A proposed metadata record for one resource, the Wife of Bath’s Prologue on CD-ROM will be added to aid discussion.

4 Cedars metadata elements

4.1 Content Information

Content information identifies the bits comprising the primary Digital Object; i.e. is the raw file. This may consist of:

Other information regarding the Digital Object can be found under the Representation Information and Preservation Description Information (PDI).

4.2 Representation Information

Representation Information is defined by the OAIS model as "information that maps data into more meaningful concepts", and as "accompanying a digital object, or sequence of bits … to provide additional meaning". In general, it can be said that "Data interpreted using its Representation Information" yields information.

It should be noted that Representation Information stored in digital form will require Representation information of its own to be understood. This recursion can be broken in one of two ways: through a physical document, or through software. The latter is felt to be a risky option, since there is no guarantee that such software will continue to exist. This identifies a need for a two-pronged approach: to indicate the required software (and, potentially, hardware emulators) to view files; and provision of physical documentation on standards for software formats, particularly in cases where they may be in decline.

There are varying levels of representation: collections may come with additional levels of functionality; although a description may be preserved of this, the implementation may or may not also be preserved.

Since there will be a long-term issue of format migration, this could be devolved to a dedicated "technology watch unit" which can identify and recommend migration action.

Proposed RI Elements:

4.2.1 Language

for content an international standard such as NISO Z39.53 could be used. This includes older languages which may be useful for textual resources (e.g. in OTA). Available: <URL:http://www.oasis-open.org/cover/nisoLang3-1994.html>

4.2.2 File Information:

There are two main strands to this; the physical storage format used (called "file format" in Pittsburgh), and the type of file formatting ("file rendering" in Pittsburgh) used.

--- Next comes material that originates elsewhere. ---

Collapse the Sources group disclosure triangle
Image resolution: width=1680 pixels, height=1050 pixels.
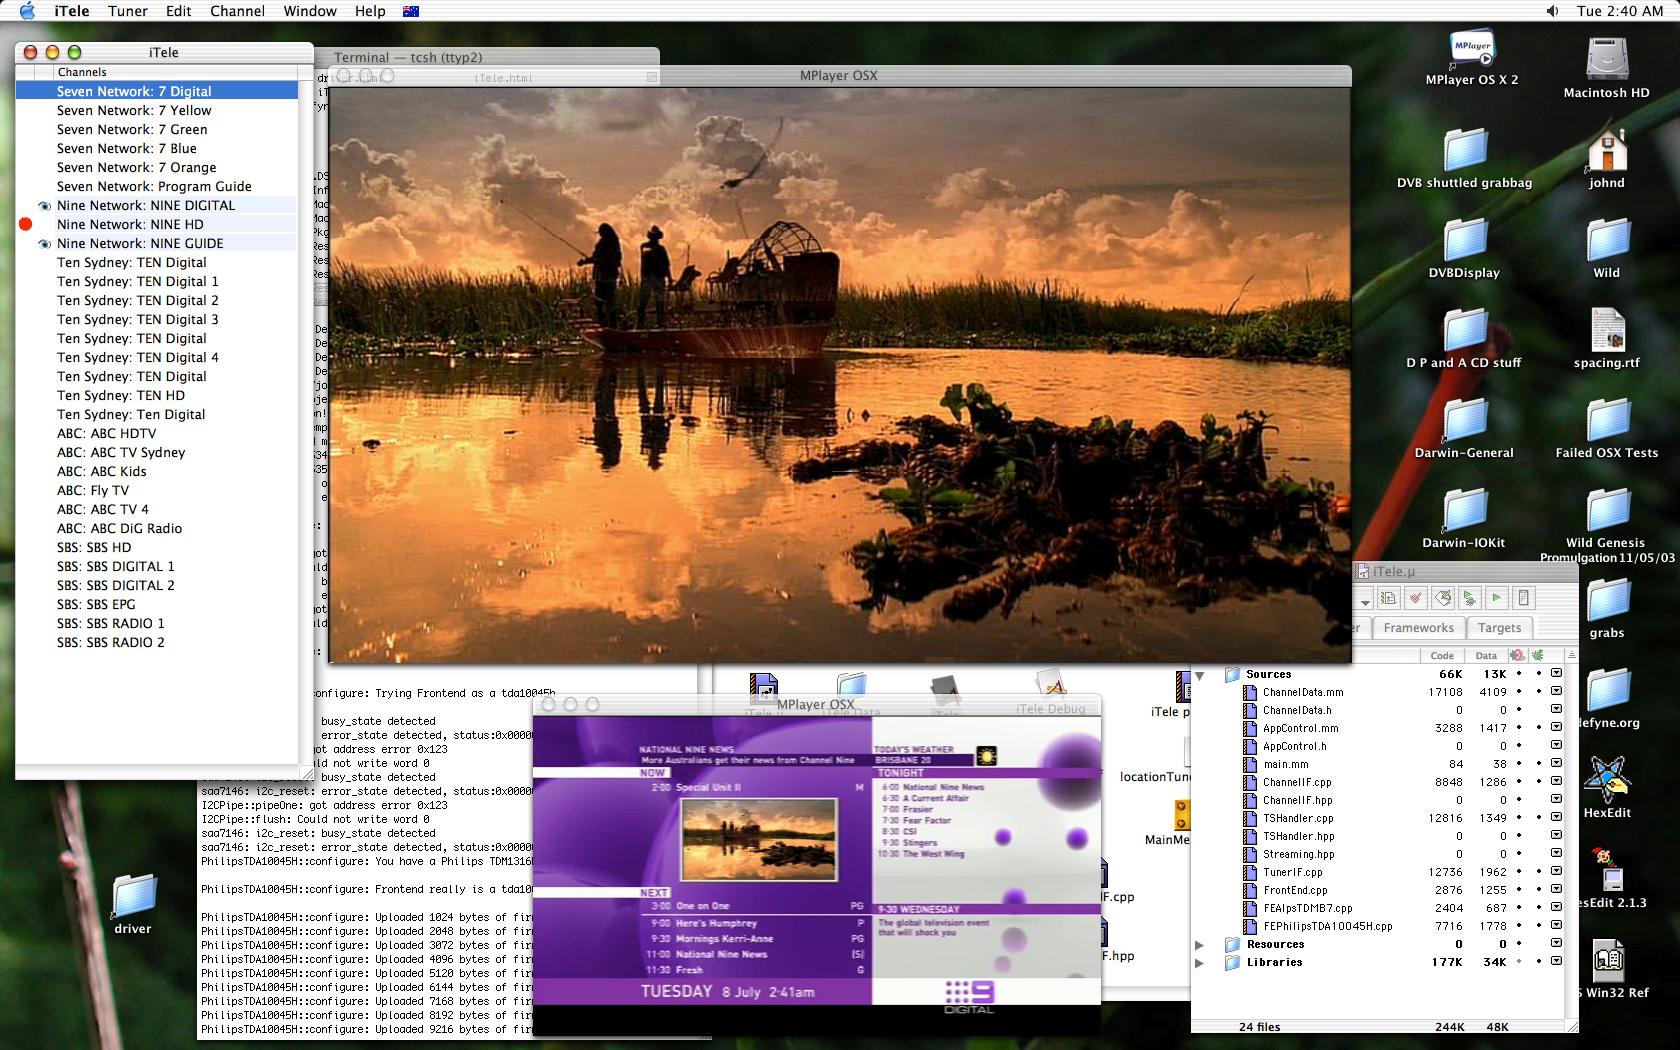pyautogui.click(x=1200, y=675)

Storage format: Type Examples would be diskette (3.5, 5.25 inch), CD-ROM, information server, HFS path, etc. This may be important since the underlying software may require the emulation of mounting diskettes, for example.
Storage format: Version
Storage format: Specification (link to reference resource; should be derived from type and version)

Type of file format:
Name of File Type (e.g. TIFF)
Version
Number of files
Total file size
Documentation (link to reference resource; should be derived from type and version)

A list of file formats would need to be maintained; formatting metadata may be required to understand how logical access to the bit-stream takes place.

File Modality (from Pittsburgh)

A higher level of description, similar to Dublin Core ‘Type’, i.e. text, graphic, sound, video, etc.

If a type of encoding is not initially recognised, one could be made aware of its generic type so that exploratory work can be done to assess the feasibility of accessing the file.

4.2.3 Modality-Specific Metadata

There will be format-specific technical information. For example:

4.2.3.1 Text-based data:

Character Set (e.g. ASCII, Unicode)
Encoding
Associated DTD (for SGML/XML documents)

4.2.3.2 Graphic data

The following have been modified from RLG:

Resolution (e.g. 600dpi)
Colour (e.g. 16-bit)
Colour Management
Colour Bar/Grey Scale Bar

4.2.3.2 Audio data

CEDARS is not addressing multimedia, but examples might include:

Sampling Frequency (e.g. 8kHz, 44.1KhZ)
File Encoding (e.g. AIFF, AU, WAV – will require associated package to play back file)
Bits (e.g. 8-bit, 16-bit)
Mono/Stereo

4.2.4 Dependencies (adapted from Pittsburgh)

Resources may have dependencies on particular applications, software environments and hardware. These dependencies will, where appropriate, need to be recorded.

Application Dependency (e.g. Yes/No)
Application Name (e.g. OpenText, MS-Word)
Application Version (e.g. version 5.0)
Notes (e.g. "Versions of OpenText later than 5.0 are unable to handle SGML files")

Application dependencies could also refer to Plug-ins required, as mentioned by PANDORA’s "Online Format" field.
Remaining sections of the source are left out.